▶ **Exercise description**
Your task is to repeat exactly the lines below between the line holding "You are a computer-use agent. Screen" and the line holding "Task: Open the 42 Friends list", inclusive, and only those.

[Saved data entries]
=== Section Start ===

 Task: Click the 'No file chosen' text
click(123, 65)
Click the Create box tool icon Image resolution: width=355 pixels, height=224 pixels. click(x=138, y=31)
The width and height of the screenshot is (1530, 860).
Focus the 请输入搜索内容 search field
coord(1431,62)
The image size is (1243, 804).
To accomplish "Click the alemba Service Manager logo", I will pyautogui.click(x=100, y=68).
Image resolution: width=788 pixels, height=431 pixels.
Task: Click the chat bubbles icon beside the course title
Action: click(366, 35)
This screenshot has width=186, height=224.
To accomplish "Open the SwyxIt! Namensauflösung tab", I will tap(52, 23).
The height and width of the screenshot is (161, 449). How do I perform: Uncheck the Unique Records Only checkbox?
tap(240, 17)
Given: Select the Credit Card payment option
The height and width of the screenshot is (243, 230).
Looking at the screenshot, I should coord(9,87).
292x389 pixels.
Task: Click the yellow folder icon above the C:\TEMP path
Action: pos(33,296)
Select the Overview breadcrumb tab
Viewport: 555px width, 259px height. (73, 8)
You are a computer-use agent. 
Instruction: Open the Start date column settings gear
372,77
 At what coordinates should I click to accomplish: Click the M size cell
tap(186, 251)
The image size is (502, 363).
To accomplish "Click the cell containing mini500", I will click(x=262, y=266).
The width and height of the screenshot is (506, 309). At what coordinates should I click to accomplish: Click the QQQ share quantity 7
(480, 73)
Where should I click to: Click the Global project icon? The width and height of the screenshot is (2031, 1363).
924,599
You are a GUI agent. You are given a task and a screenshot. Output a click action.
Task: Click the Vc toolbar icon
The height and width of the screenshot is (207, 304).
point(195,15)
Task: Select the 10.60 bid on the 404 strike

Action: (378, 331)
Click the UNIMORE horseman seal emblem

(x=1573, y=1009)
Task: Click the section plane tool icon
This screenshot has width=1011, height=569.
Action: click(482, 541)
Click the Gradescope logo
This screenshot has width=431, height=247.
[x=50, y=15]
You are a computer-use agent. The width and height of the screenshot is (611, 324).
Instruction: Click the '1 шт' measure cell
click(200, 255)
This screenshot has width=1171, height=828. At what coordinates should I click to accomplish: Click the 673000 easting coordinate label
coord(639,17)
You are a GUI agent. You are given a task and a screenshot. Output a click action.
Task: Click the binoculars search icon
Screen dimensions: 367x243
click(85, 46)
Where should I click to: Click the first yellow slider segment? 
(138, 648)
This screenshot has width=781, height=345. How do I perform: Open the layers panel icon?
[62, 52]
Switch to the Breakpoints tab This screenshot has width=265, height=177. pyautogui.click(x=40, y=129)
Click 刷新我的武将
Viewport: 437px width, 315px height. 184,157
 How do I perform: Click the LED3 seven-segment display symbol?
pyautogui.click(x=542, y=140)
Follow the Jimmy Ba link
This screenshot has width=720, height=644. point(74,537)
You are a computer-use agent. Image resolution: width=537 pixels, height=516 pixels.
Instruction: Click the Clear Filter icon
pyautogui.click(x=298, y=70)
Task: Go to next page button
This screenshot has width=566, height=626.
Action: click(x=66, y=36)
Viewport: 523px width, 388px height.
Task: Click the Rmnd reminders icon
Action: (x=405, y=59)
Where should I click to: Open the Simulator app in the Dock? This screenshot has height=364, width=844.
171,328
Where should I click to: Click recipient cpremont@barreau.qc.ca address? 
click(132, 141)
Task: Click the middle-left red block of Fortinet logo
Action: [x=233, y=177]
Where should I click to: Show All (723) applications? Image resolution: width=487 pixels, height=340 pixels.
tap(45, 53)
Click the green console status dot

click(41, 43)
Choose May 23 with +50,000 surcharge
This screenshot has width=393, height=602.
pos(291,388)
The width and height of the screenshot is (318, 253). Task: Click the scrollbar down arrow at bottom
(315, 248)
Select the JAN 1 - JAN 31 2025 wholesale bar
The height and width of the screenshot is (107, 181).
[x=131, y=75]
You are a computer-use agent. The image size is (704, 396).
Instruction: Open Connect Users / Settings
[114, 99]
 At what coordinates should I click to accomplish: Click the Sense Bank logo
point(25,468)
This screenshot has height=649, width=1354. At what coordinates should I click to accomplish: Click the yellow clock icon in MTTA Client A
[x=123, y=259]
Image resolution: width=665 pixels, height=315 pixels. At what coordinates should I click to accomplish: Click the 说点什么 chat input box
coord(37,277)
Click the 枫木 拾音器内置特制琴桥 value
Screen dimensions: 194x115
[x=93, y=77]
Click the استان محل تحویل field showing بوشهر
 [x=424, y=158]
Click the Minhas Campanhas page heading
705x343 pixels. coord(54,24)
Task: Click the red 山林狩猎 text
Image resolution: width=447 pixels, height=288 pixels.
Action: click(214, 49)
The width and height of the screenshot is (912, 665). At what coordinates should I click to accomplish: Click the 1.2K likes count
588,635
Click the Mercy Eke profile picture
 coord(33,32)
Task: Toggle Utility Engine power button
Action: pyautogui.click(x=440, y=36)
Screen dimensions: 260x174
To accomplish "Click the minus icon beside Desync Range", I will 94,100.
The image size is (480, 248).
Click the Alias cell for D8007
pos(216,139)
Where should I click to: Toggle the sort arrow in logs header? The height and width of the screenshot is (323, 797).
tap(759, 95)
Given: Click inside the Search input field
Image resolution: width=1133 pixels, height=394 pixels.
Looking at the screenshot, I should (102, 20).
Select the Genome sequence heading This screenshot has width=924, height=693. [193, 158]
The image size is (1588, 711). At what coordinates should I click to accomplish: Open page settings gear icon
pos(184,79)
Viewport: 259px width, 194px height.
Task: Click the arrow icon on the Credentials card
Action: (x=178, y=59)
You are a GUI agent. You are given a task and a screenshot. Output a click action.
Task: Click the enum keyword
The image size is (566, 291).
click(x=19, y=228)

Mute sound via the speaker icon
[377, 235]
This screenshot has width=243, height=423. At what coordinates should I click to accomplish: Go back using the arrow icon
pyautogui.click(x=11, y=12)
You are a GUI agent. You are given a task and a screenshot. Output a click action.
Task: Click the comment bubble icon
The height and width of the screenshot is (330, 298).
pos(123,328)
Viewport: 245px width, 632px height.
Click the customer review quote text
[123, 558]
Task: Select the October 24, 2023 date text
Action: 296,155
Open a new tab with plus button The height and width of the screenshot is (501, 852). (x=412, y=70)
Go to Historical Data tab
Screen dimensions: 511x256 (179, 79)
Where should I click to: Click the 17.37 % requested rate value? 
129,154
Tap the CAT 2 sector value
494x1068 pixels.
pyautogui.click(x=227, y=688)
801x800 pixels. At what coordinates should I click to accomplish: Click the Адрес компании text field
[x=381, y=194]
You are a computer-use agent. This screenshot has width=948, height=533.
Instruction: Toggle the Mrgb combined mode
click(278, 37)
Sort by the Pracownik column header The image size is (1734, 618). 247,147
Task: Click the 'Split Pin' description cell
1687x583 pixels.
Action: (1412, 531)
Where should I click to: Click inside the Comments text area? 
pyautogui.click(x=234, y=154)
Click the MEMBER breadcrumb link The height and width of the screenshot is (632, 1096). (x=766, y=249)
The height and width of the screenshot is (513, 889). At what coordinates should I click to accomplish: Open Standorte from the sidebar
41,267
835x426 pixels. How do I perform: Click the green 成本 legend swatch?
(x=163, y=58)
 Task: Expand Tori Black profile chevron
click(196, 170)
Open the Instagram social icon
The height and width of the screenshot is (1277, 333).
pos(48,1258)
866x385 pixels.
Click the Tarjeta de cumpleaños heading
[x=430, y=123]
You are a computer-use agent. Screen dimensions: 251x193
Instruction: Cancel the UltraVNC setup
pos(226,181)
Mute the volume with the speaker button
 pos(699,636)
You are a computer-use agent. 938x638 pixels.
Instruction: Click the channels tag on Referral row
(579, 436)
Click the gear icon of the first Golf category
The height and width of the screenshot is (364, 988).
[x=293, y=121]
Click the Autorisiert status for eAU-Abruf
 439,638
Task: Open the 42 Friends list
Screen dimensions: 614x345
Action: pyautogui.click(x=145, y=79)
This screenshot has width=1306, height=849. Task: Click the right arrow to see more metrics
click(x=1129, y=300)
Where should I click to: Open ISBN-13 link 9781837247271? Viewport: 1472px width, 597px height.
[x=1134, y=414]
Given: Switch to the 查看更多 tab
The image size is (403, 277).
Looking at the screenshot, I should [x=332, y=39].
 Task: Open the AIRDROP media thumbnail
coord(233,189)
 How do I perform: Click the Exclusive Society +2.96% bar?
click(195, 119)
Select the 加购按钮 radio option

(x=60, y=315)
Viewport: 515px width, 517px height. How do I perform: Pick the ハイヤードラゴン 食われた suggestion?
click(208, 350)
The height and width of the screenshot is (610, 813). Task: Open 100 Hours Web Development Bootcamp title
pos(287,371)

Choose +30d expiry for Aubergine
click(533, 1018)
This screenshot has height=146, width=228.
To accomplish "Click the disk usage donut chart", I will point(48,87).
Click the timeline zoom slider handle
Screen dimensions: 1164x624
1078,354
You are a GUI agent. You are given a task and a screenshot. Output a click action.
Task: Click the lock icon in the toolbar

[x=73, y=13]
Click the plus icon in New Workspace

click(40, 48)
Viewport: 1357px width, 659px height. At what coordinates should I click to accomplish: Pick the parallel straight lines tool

=== Section End ===

▶ **Response to the task**
You are a computer-use agent. Screen dimensions: 251x193
Instruction: Cancel the UltraVNC setup
pos(226,181)
Mute the volume with the speaker button
 pos(699,636)
You are a computer-use agent. 938x638 pixels.
Instruction: Click the channels tag on Referral row
(579, 436)
Click the gear icon of the first Golf category
The height and width of the screenshot is (364, 988).
[x=293, y=121]
Click the Autorisiert status for eAU-Abruf
 439,638
Task: Open the 42 Friends list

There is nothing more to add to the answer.